Architectural Simplicity

The reduction in system complexity is perhaps the most practical advantage from an engineering perspective. By eliminating separate classification and planning stages, MCP creates a more maintainable architecture. The point about “adding new capabilities now means simply adding new tools” is especially powerful — this modularity allows for faster iteration and expansion of system capabilities without needing to rewrite orchestration logic.

While MCP has solved many challenges, it has its own limitations.

Limitations of Model Context Protocol

Decreased System Ownership

With MCP, the model controls the entire interaction flow on the server. This cuts down bugs in our code but we’ve lost significant control over response generation. The protocol gives most control to the server-side model, making it harder to showcase specific features or guarantee certain behaviors. As the model picks tools dynamically, we depend more on server components we don’t directly manage. Even with careful tool design, the ultimate decision authority rests with the model, creating unpredictability in how our system functions in edge cases.

Limited Custom Formatting

MCP offers less control over response formatting since the model creates the entire response after using tools. In traditional DAG approaches, we could format each node’s output separately. Now we depend entirely on the model’s natural formatting abilities, especially for things like citations and API responses. Precise formatting needs require extra processing steps that wouldn’t be necessary in a more controlled system. The inability to directly influence formatting during generation means additional complexity in our post-processing pipeline.

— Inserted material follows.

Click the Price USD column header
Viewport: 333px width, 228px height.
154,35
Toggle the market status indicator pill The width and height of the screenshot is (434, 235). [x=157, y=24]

Reduced Logging and Observability

The protocol hides reasoning steps inside the model on the server. We can log tool calls but can’t see why tools were chosen or how results were used. Server-side processing makes it hard to track how data points influence the final response. Instead of inspecting a clear pipeline, we must analyze input-output patterns. This means less visibility into tool usage and less explanation of the model’s reasoning. Even with additional logging tools, we’re still inferring rather than directly observing the model’s decision process.

Conclusion

The more tools is better approach has created a system that our wider team can more easily interact with, suggest improvements for, and use more effectively.

While Model Context Protocol isn’t perfect, it has addressed the fundamental paradox of our DAG architecture — the uncomfortable combination of unpredictability and rigidity that made certain scenarios challenging. By embracing the model itself as the orchestrator, we’ve built a more adaptable system for complex queries.

Importantly, both our DAG and MCP approach provide value in different contexts. Our DAG implementation continues to do well in scenarios requiring precise control, consistent formatting, and comprehensive logging. Meanwhile, the MCP approach excels when dealing with unpredictable queries requiring dynamic information gathering. Rather than seeing these as competing architectures, we view them as complementary tools in our AI engineering toolkit, each with its proper use case.